-- Given entries follows --

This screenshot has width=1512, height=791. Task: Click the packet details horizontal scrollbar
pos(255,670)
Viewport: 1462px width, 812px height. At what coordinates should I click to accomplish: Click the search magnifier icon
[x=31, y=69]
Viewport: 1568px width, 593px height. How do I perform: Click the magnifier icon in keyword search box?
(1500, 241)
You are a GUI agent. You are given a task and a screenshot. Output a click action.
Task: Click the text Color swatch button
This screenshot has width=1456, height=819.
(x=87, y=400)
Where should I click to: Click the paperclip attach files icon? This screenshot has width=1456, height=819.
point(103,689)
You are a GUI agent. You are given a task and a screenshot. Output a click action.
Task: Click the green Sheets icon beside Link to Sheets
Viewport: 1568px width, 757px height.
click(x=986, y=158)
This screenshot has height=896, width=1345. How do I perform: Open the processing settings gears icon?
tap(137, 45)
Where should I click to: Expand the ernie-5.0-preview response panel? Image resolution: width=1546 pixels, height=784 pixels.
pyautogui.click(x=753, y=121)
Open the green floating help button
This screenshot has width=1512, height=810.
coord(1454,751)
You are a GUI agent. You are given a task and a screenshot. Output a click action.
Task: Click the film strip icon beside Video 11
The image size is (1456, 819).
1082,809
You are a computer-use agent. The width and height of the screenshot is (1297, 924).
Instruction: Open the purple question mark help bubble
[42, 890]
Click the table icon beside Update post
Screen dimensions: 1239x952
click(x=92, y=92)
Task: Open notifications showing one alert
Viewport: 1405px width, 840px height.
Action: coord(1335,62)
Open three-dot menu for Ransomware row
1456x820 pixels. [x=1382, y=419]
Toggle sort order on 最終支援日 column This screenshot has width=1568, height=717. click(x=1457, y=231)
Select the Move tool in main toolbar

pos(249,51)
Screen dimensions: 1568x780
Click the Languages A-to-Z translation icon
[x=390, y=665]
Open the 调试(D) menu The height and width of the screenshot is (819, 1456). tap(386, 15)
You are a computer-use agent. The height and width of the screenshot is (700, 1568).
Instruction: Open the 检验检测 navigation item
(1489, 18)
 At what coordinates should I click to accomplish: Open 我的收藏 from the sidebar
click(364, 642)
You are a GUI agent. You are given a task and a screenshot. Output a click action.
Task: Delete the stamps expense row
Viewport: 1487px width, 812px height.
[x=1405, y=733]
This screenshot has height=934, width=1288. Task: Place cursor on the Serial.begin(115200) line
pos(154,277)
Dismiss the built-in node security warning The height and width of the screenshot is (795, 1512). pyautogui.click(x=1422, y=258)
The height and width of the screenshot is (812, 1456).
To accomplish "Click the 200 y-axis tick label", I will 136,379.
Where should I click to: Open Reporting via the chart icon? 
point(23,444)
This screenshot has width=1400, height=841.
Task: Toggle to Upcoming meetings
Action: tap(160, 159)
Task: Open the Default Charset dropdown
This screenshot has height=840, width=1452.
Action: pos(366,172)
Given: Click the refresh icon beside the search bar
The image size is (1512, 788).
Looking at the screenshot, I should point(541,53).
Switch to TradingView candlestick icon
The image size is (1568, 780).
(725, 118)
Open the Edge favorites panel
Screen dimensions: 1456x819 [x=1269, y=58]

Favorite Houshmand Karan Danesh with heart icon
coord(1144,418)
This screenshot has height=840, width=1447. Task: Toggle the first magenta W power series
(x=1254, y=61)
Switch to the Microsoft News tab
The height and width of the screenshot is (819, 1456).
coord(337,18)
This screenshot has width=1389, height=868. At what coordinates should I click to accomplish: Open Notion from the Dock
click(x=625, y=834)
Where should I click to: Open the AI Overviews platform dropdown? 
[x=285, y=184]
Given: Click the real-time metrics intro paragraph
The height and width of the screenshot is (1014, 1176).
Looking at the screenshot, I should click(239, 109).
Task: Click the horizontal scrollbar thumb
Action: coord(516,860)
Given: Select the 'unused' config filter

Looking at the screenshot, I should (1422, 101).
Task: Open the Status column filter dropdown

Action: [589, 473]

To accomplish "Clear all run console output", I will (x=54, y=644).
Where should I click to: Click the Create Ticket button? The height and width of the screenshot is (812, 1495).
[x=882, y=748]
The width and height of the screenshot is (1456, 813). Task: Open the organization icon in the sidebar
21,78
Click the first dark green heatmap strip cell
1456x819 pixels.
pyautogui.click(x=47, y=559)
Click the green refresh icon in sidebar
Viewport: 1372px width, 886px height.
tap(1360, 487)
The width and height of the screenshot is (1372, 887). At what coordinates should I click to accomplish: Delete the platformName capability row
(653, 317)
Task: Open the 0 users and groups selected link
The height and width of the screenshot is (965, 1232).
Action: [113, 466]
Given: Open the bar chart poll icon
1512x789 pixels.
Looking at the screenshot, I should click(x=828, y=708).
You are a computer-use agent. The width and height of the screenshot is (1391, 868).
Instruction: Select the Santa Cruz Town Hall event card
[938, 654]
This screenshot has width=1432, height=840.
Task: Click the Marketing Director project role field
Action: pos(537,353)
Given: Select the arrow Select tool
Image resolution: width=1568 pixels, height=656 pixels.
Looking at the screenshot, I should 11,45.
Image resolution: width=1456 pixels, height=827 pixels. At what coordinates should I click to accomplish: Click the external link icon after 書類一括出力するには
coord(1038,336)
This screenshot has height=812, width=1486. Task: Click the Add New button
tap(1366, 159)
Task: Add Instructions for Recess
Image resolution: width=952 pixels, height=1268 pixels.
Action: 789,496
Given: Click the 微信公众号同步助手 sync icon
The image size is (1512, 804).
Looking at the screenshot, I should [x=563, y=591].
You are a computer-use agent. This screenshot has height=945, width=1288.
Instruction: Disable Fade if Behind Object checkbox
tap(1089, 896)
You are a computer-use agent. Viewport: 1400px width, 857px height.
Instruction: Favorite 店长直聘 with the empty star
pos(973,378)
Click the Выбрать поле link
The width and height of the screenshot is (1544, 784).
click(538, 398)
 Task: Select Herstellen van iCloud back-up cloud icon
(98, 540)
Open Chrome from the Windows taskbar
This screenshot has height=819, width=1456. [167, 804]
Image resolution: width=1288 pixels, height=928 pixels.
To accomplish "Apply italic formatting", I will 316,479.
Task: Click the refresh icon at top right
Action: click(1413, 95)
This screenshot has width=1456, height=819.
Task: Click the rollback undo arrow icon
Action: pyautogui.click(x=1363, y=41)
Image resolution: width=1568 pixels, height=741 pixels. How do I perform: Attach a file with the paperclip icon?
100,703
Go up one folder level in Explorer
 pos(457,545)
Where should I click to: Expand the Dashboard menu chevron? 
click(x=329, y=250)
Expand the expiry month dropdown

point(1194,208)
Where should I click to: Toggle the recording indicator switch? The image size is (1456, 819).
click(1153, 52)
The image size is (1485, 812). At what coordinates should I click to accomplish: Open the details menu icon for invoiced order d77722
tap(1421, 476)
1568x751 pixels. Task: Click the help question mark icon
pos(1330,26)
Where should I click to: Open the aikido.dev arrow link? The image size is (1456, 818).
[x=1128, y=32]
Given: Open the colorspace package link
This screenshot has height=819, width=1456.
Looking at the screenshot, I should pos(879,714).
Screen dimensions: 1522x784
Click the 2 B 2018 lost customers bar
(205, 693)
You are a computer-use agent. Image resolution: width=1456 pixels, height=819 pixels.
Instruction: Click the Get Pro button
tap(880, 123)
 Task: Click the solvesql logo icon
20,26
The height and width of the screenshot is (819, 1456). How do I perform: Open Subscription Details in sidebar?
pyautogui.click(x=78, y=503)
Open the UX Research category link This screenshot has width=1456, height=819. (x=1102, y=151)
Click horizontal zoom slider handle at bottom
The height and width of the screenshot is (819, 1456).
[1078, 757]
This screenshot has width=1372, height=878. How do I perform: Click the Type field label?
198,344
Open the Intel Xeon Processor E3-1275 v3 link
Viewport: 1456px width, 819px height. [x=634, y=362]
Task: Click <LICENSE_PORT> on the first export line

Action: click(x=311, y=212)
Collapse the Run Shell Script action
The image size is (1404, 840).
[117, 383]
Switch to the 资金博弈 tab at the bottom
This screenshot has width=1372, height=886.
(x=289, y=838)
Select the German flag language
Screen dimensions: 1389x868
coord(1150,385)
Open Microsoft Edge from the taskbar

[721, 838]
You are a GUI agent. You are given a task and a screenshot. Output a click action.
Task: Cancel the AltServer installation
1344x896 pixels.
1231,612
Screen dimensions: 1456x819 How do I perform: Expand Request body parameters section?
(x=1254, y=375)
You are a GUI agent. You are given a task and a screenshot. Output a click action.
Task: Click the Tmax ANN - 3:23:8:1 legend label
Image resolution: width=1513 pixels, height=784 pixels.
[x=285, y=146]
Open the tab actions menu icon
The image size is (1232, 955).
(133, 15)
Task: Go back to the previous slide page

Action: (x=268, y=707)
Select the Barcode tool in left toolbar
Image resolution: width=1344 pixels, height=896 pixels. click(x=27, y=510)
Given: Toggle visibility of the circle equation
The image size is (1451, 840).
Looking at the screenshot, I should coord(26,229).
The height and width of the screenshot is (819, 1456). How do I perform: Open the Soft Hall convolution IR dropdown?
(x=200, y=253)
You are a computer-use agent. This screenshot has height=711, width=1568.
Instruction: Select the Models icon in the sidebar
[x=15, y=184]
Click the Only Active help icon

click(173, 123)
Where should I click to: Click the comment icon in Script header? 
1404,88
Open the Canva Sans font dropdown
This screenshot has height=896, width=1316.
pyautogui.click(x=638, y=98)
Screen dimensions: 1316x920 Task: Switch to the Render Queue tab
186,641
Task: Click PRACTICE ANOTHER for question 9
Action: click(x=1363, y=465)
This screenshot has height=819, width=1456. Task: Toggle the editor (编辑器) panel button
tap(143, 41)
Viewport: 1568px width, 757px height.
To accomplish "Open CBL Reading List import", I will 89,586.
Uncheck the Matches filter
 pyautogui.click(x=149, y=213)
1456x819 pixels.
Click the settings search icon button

-- Given entries concluded --

• [Assignment]: Look over the records above, and wherever a line contains the string "green", copy that line.

• [Answer to this problem]:
Task: Click the green Sheets icon beside Link to Sheets
Open the green floating help button
Click the first dark green heatmap strip cell
Click the green refresh icon in sidebar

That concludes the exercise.